Rebecca Donatelli, ABR, SRS, is a top producer at McDowell Homes Real Estate Services in Cleveland who has built a large online presence through social media, specifically Instagram. Follow her @rebeccadonatelli.REALTOR.
This is my first year as a realtor and believe me when I say if I had read this article before I decided to become a real estate agent I would’ve had the crap scared out of me. However everything mentioned here is 1000% the truth. Thank You
Very well said and all true, except that only Realtors (not real estate agents) are required to adhere to the Realtor Code of Ethics.
I’ve known forever people thought Realtors were one step away from being used car salesmen… no shade on used car salesmen. That said, I’ve wanted to sell real estate since I was 20 something! Only problem was, I couldn’t afford the career. I knew how much it took to get started not to mention succeed. Once I started making six-figures in the career I fell into, I found it impossible to leave. Fast forward 30 yrs, I finally get to follow my passion. I, too, just finished my first year and what I’ve learned is, the best feeling in the world is helping your client achieve their dreams. I’ve also learned that if you don’t put up some boundaries you will be eaten alive. I really hope people understand we don’t make this amazing amount of money. My husband is constantly amazed at how much work I do without any guarantee of compensation.
On this, New Years Eve 2018, I raise my glass to all Realtors. We have a purpose. We deliver something that can’t be delivered by an app. We have emotions that A.I. will never have. Here’s to a wildly successful 2019!!
Great article. However let me clear up another misconception. Real estate agents aren’t necessarily Realtors. Most people don’t know the difference or that there is a difference. Agents, if they are not Realtors, aren’t bound to Realtor ethics and won’t lose their license if they don’t abide by them. Real estate agents, whether or not they are Realtors, can only lose their license if they don’t follow the real estate law in their state of practice.
Real estate is like pulling the lever on a one armed bandit. You put your money in, pull the lever, and hope for the pay off. The admonition and delusion from peers is that the moment you quit, the next pull would have been the winner. Hopefully, you’ll get a payoff before your money runs out. And, like gambling, periodic “wins” are what keep you going, interested, and spending your money. Always on a quest for, either that one big payout, or to become a professional gambler (mega-agent).

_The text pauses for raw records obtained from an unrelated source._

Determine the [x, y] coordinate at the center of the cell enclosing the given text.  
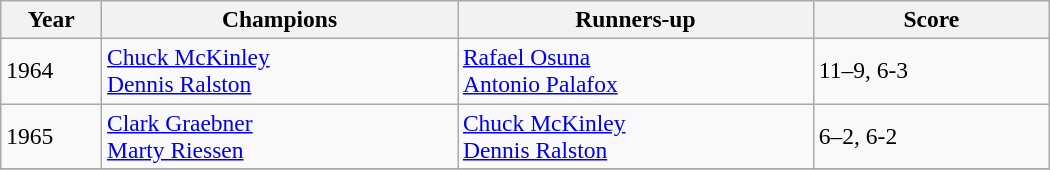
Champions [280, 19]
Score [931, 19]
11–9, 6-3 [931, 70]
6–2, 6-2 [931, 136]
Year [52, 19]
Clark Graebner Marty Riessen [280, 136]
1964 [52, 70]
Rafael Osuna Antonio Palafox [636, 70]
1965 [52, 136]
Runners-up [636, 19]
Provide the [x, y] coordinate of the cell's center where the given text is located.  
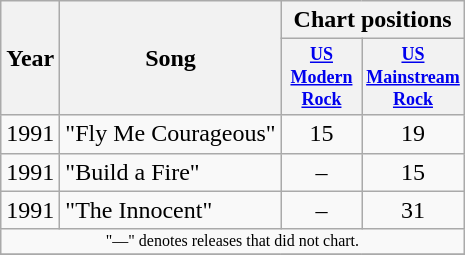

You are asked what is your reason for being an agent? Then instead of reaching your financial goal, the industry takes away what little money you have making your goal, initially, even more unobtainable. My goal was paying for my children’s college. Now, I’m even spending the money for their college to start my career laden with promises of glitter and gold.
Like the previous poster, had I been told the truth up front, I may not have pursued this career. I believe in full disclosure. I got half-truths.